| Exercise prompt |
Look below for the line that contains "Task: Open Mostrar Historial", then copy it and each following line exactly, through and including the line that contains "Image resolution: width=2182".

Data extract below:

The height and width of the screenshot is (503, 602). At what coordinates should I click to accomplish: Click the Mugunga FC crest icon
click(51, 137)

End of Data extract.
Data extract below:

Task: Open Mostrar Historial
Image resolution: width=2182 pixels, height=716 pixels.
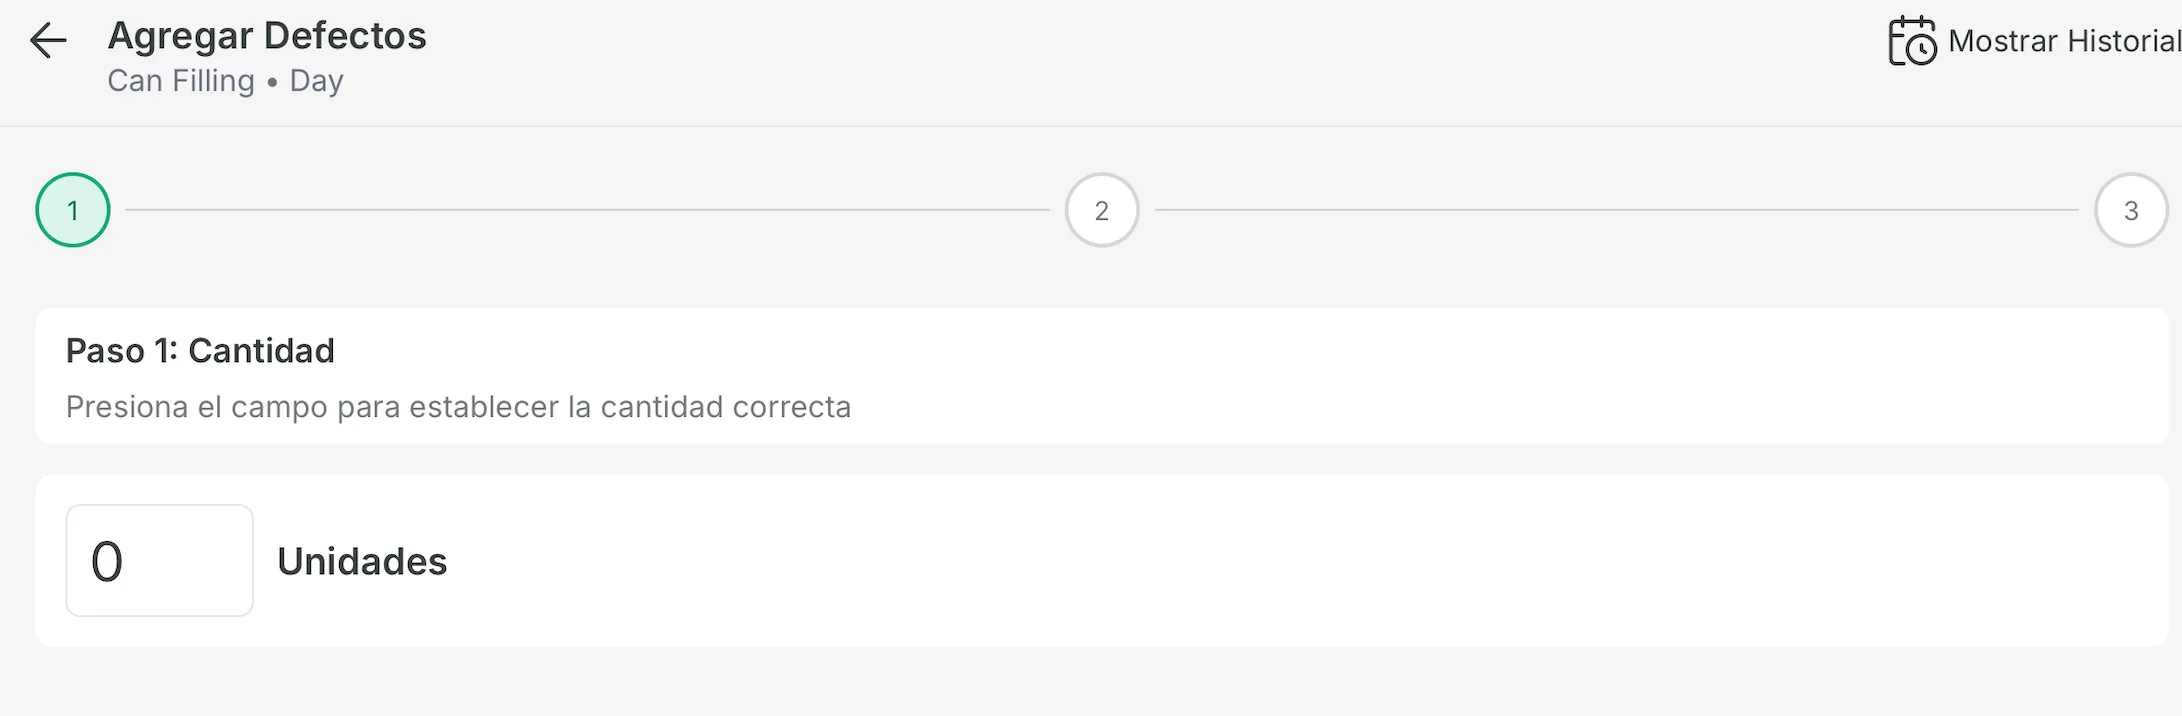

End of Data extract.
Data extract below:

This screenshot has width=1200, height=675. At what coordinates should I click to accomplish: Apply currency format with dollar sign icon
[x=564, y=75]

End of Data extract.

| Response area |
Task: Open Mostrar Historial
Image resolution: width=2182 pixels, height=716 pixels.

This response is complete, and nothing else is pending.